— Dataset excerpts —
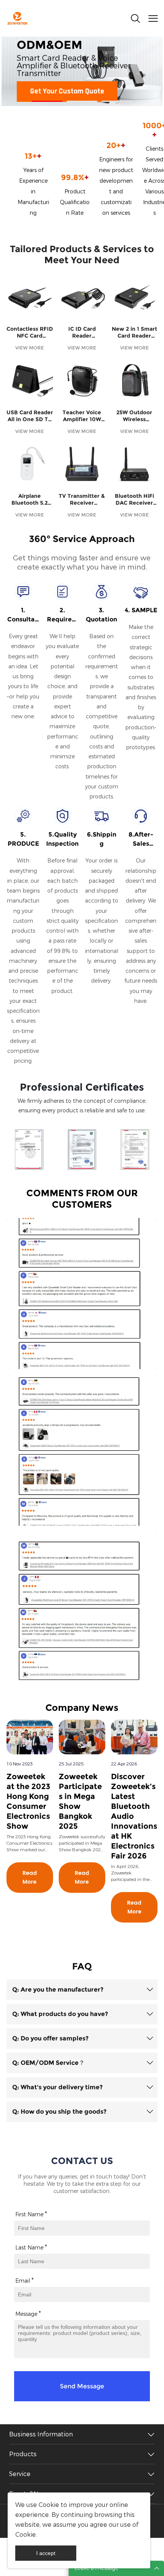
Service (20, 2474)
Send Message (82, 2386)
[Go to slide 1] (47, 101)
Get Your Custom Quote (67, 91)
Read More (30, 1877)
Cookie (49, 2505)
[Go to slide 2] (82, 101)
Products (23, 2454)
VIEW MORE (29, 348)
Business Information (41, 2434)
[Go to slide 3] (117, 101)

--

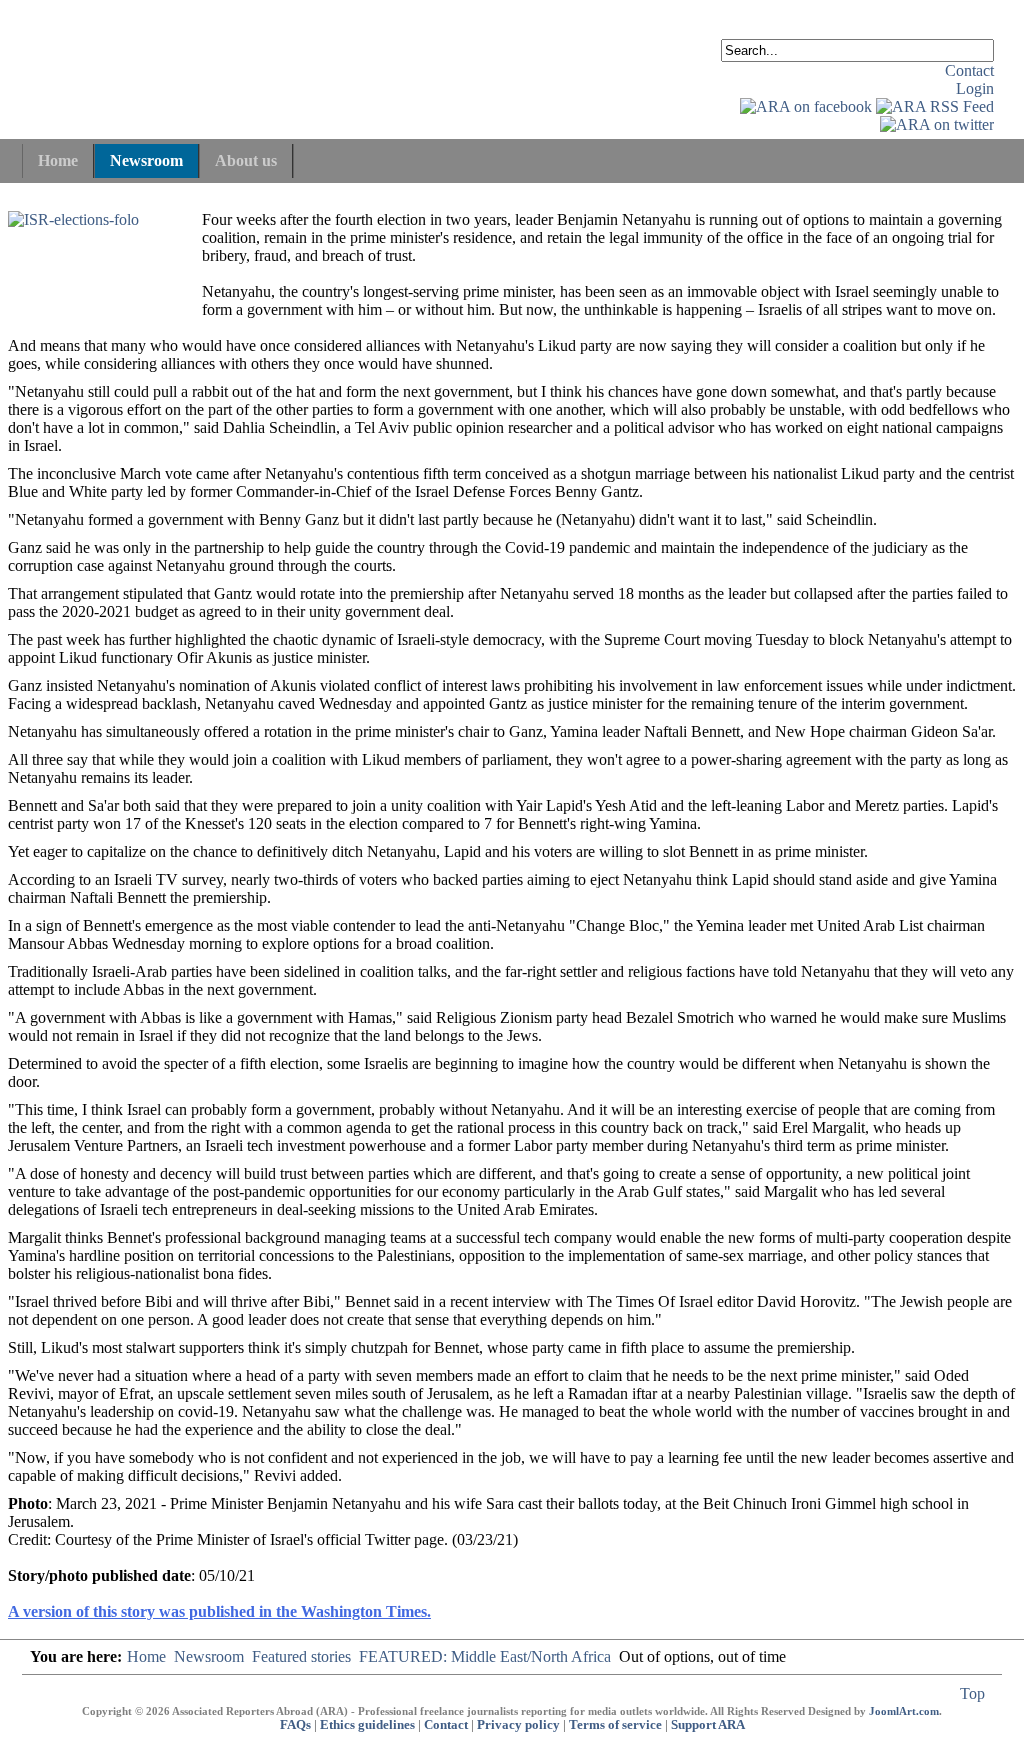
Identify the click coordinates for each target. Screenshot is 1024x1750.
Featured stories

— Exercise directions —
Show each line in the entries that holds the string "slide".

— Output below —
[Go to slide 1] (47, 101)
[Go to slide 2] (82, 101)
[Go to slide 3] (117, 101)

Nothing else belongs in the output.